### Exercise materials
+===+

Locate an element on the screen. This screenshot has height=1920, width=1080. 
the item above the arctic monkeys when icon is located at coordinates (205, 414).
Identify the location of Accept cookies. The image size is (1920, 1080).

+===+

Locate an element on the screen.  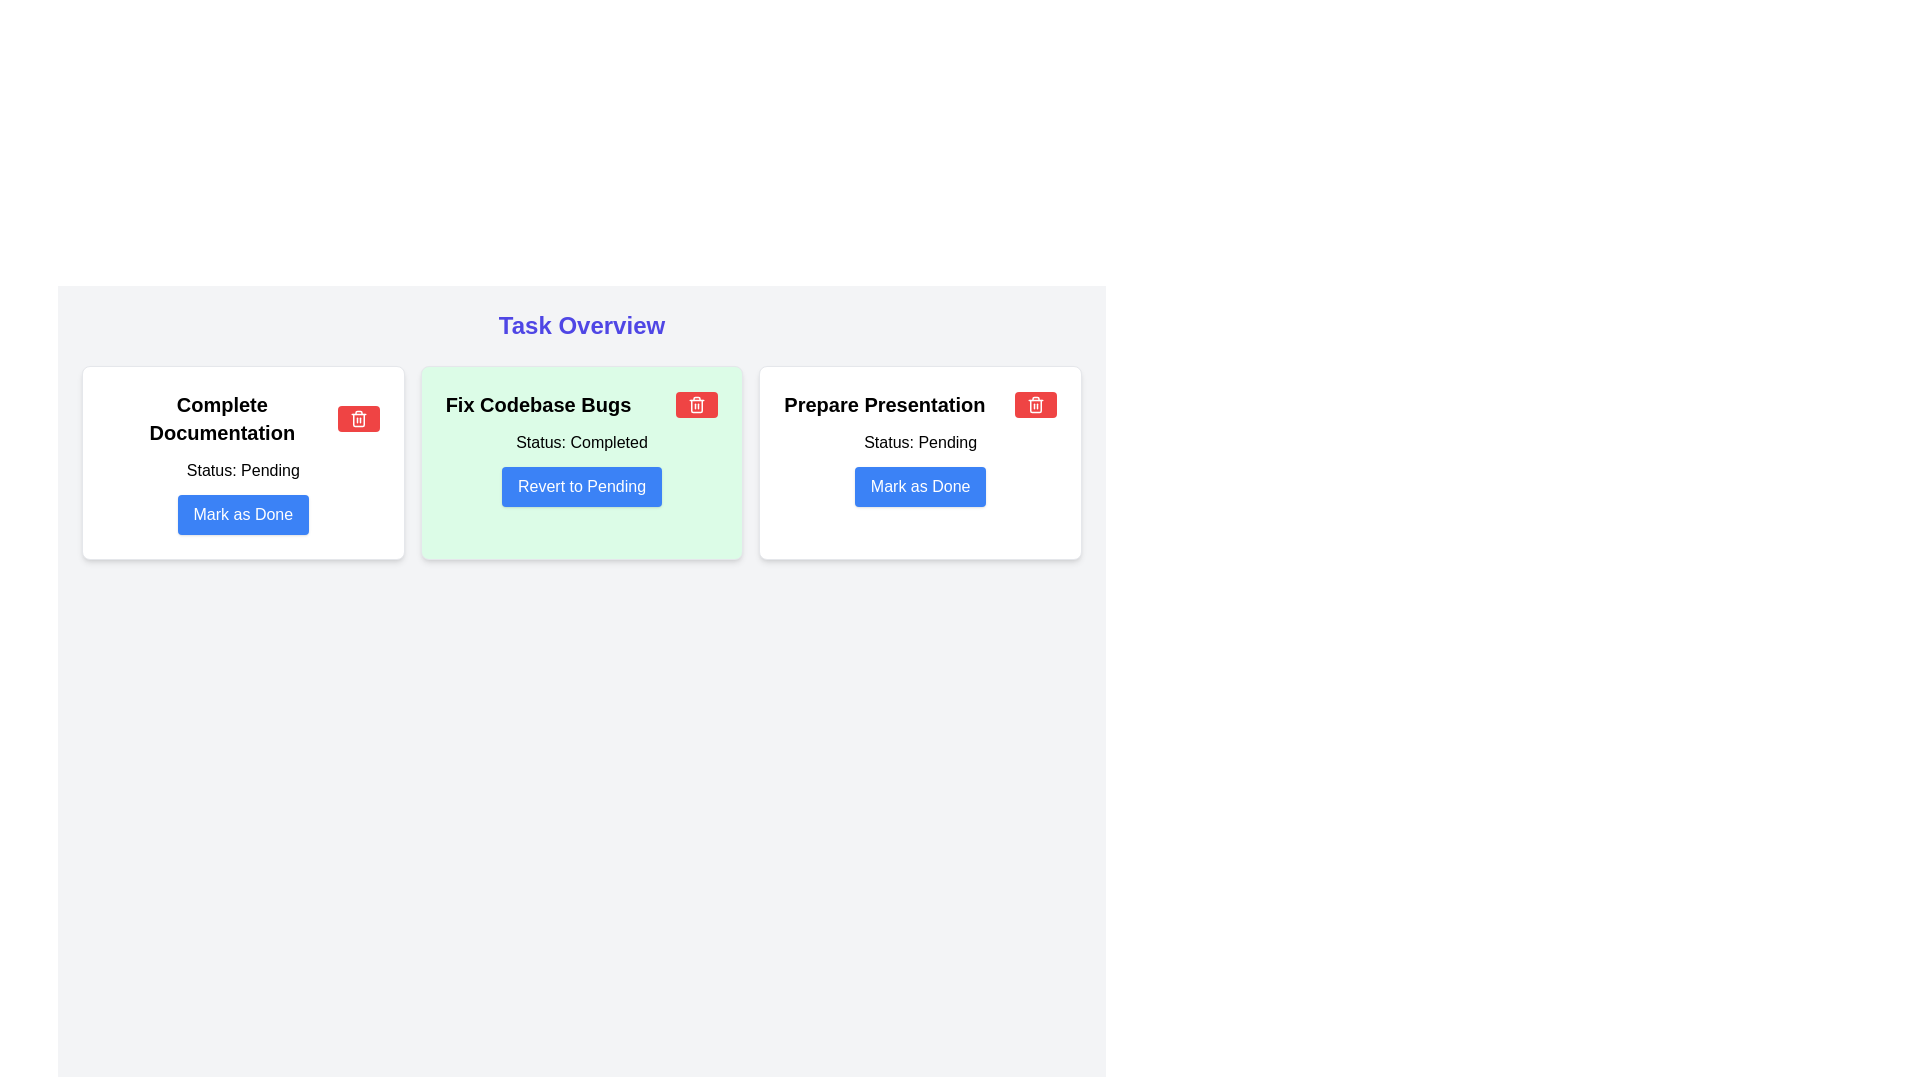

+===+

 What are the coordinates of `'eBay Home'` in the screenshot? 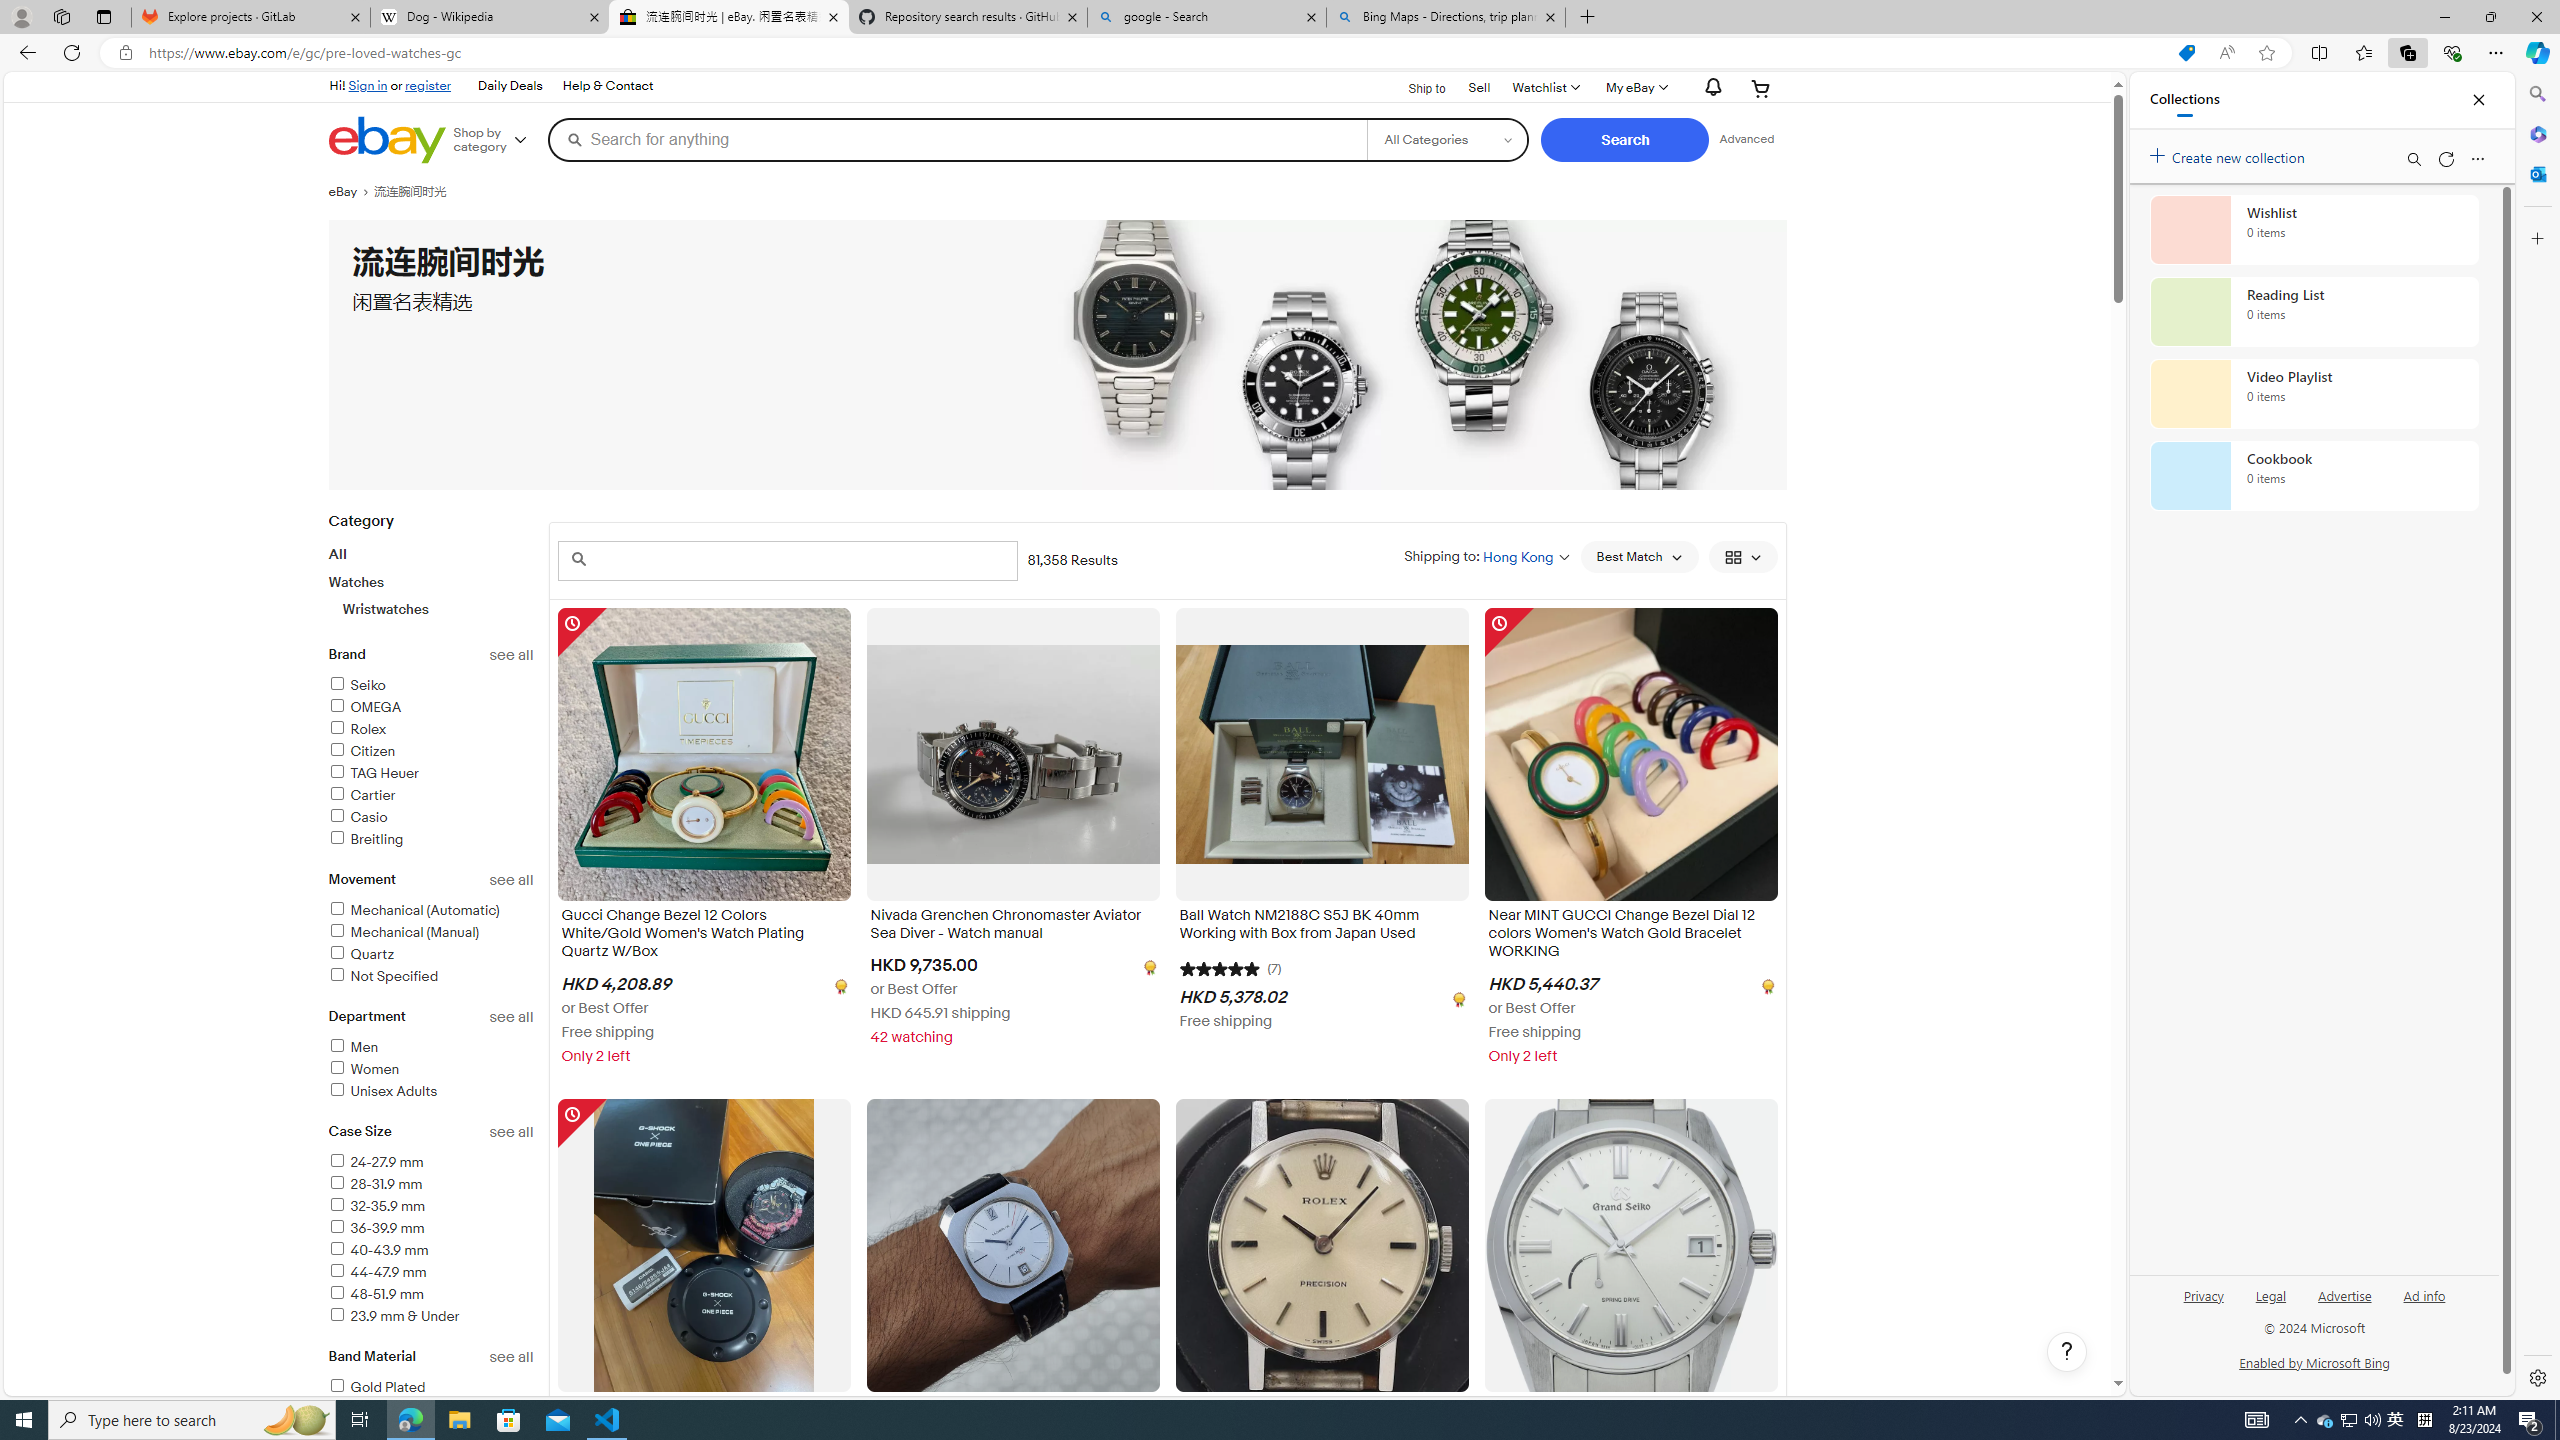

+===+

### What to do
Put the part of the listing that opens with the line containing "Locate an element on the screen. This" and closes with the line containing "Identify the location" into a numbered list, omitting any blank lines.

### Solution to the problem
1. Locate an element on the screen. This screenshot has height=1920, width=1080. 
2. the item above the arctic monkeys when icon is located at coordinates (205, 414).
3. Identify the location of Accept cookies. The image size is (1920, 1080).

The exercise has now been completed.